What happened: The cost of gasoline jumped again and accounted for almost half of the increase in the cost of living last month. Gas prices leaped 9.1%.

Oil prices are on the rise because of production cutbacks by energy companies and higher consumer demand as Americans get back on the road or take to the skies again.

The cost of food edged up a scant 0.1%, but prices are expected to rise somewhat faster in the coming months, particularly for takeout and meals prepared outside the home.

A separate measure of consumer inflation that strips out food and energy rose a smaller 0.3% last month. The so-called core rate has risen 1.6% in the past year, up from 1.3% in the prior month.

Economists prefer readings of core inflation because energy and food prices can often gyrate sharply over short periods and distort underlying price trends.

Prices also increased last month for rent, auto insurance, used vehicles, home furnishings, recreation and personal-care items.

The few products or services to decline in price included clothing and educational services.

Big picture: There’s no doubt inflation is rising and will continue to do in the months ahead.

Part of the increase simply reflects a natural rebound after the rate of inflation nearly fell to zero early in the coronavirus crisis.

The strains on the global economy from the pandemic are also feeding into higher prices. Some key supplies are hard to come by because of production or shipping disruptions caused by the pandemic and that’s pushing up inflation.

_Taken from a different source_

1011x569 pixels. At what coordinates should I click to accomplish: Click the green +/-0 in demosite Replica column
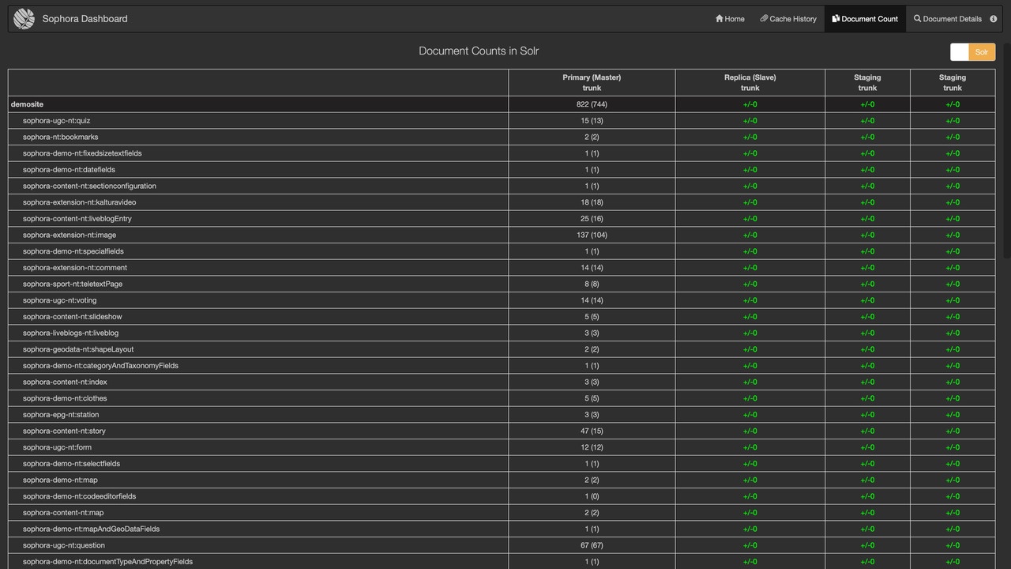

The faster than expected U.S. economic recovery is playing a role, too. Businesses have been taken aback by the sharp increase in demand for new cars, houses and many other goods and services. Some economists contend government fiscal stimulus is excessive and contributing to the surge in demand.

When inflation levels off is anyone’s guess. A recent survey shows that business economists believe the threat of rising inflation is the highest in decades.

If inflation charges past 3% or heads even higher, pressure on the Fed to raise interest rates or junk its easy-money strategy are likely to grow.

And it will become more expensive for consumers to buy a car or house or for businesses to obtain a loan, all of which could threaten to slow the recovery.

What they are saying? “We expect inflation to trend moderately higher next year, though remain largely in check,” said senior economist Sal Guatieri of BMO Capital Markets.

“Officials will call the increase in inflation ‘transitory’ and will push back hard against the idea that any sort of policy response is needed,” wrote chief economist Ian Shepherdson of Pantheon Macroeconomics in a note to clients. “That idea will hold for a while, but if the increase in inflation persists, and — especially — if it is accompanied by faster wage growth, then the Fed’s line will become untenable.”

Market reaction: The Dow Jones Industrial Average DJIA, -0.25% and S&P 500 SPX, +0.29% were set to open lower in Tuesday trades. Yields on the 10-year Treasury TMUBMUSD10Y, 1.630% were unchanged at 1.67% after the CPI report.